### WHAT IS BEING ASKED:
Would you repeat, exactly as given, the line with "You are a GUI" and every line after it to the end of the entries?

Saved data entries

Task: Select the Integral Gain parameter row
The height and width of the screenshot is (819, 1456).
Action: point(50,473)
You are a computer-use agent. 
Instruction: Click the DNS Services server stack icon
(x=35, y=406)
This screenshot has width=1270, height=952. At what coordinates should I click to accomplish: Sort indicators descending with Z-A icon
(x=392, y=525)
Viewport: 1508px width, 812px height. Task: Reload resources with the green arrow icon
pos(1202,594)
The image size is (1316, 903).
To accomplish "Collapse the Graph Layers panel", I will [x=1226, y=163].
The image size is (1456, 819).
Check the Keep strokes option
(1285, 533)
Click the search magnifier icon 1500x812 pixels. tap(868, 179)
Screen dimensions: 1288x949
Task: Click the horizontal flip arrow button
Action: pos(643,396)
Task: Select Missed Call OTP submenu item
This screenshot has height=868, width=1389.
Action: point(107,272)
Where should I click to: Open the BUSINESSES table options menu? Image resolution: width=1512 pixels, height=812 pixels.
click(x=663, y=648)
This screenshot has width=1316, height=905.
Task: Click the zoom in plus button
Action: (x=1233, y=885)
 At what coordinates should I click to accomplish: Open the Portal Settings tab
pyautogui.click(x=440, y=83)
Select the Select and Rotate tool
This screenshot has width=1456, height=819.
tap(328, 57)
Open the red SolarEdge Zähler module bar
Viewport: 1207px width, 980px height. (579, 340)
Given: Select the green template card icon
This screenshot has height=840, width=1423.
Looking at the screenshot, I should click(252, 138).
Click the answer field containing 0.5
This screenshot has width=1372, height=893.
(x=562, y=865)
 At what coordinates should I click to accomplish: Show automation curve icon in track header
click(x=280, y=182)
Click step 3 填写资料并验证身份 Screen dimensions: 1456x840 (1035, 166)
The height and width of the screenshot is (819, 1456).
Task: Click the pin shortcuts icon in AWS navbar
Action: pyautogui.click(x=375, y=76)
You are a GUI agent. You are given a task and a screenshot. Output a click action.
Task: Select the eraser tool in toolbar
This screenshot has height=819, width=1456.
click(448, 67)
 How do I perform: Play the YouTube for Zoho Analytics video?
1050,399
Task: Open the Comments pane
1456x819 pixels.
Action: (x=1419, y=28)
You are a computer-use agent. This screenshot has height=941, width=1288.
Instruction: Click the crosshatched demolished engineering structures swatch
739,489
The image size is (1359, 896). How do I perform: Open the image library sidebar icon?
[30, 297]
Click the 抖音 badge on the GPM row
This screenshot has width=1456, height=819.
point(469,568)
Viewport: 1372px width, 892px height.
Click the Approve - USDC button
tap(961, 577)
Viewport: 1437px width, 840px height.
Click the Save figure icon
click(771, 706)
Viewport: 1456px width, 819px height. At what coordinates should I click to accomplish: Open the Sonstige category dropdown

### OUTPUT OF THE TASK:
You are a GUI agent. You are given a task and a screenshot. Output a click action.
Task: Select the eraser tool in toolbar
This screenshot has height=819, width=1456.
click(448, 67)
 How do I perform: Play the YouTube for Zoho Analytics video?
1050,399
Task: Open the Comments pane
1456x819 pixels.
Action: (x=1419, y=28)
You are a computer-use agent. This screenshot has height=941, width=1288.
Instruction: Click the crosshatched demolished engineering structures swatch
739,489
The image size is (1359, 896). How do I perform: Open the image library sidebar icon?
[30, 297]
Click the 抖音 badge on the GPM row
This screenshot has width=1456, height=819.
point(469,568)
Viewport: 1372px width, 892px height.
Click the Approve - USDC button
tap(961, 577)
Viewport: 1437px width, 840px height.
Click the Save figure icon
click(771, 706)
Viewport: 1456px width, 819px height. At what coordinates should I click to accomplish: Open the Sonstige category dropdown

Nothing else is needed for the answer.